Just some things that have worked for me. Good luck reader.
 
Thanks for the great ideas! We never do food and we meet at noon (I know, but that is what we have worked out) so it is a natural. I always have an agenda, but it sometimes lacks detail. I have had a sense that the more I try prep my colleagues about this stuff they less they want to deal with it, but I will give it a try!

BTW, there really ought to be a book coming out of these q and as. :-)
 
Good Lord! You have answer the very question I've been pondering all week. Great post!
 
Some suggestions:

1. If you don't have a quorum start an informal discussion on the key item you have to deal with. When you get the quorum you can often deal with it quickly.

2. Go around the table and ask each person in turn for their views. Do not let others interrupt (save it for the general discussion, wait your turn, etc.)

3. You have two function, the first is as the chair of the meeting which means you let everyone talk. You get to talk last as the chair of the department. I've been in too many meetings where the chair argues with each person who speaks in turn.

4. Sometimes nothing works
 
Before entering academia I spent a lot of time as a community organizer. I organized poor, overworked people who have no patience for long meetings. The network spent significant time on training leaders and organizers on how to run meetings. Judging by my experience of faculty meetings in my department, we would all be well-served if dean's trained all new chairs in running meetings. It turns out that your average poverty line person can run better meetings than your average Ph.D. Why? Because they go to union meetings and church meetings. Both of these are largely run on Robert's Rules of Order. The only model's for Ph.D's is other faculty meetings. Blah.

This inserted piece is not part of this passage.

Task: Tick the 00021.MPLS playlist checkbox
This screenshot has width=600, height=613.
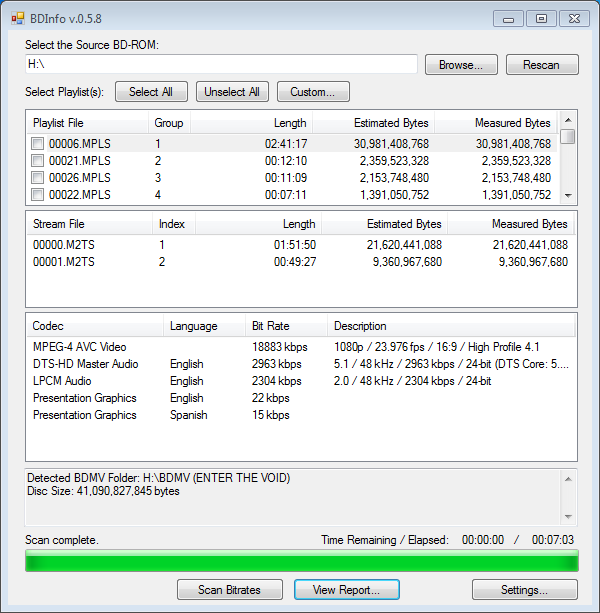Action: [x=38, y=161]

Running meetings is about establishing accountability. You can't hold other people accountable for being late if you don't start on time. You can't hold other people accountable for using up more time than allotted on the agenda if you spout off endlessly yourself or allow meetings to run over. Do you abuse other people's time? Do you allow their colleagues to abuse their time? If so, you will get the respect you deserve.

Dean Dad is mostly outlining how to establish accountability (aside from the food part) and I think he is right on. Two other things.

First, you have to be more creative in a highly contentious setting. What if, for example, formulating the agenda itself is contentious? Then, you have to place the burden on the shoulders of the contending parties to arrive at a solution. You can have contending parties formulate an agenda with you. This makes it clear that you are simply trying to get through business, not impose an ideology or some such thing. Most faculties already operate on this principle with regard to issues such as hiring. Oddly, they don't over things such as agenda-setting. Once this is done the warring parties can't sabotage the meeting without being held accountable for being duplicitous.

Second, some people of upper middle class, highly-educated backgrounds think that consensus is somehow 'democratic'. It isn't unless the room is filled with Quakers who have been in meetings operating on that principle since they could walk. Nonetheless, this is the primary source of criticism of Robert's Rules-based methods of running meetings. Point out how undemocratic it is for one idiot to hold the rest hostage.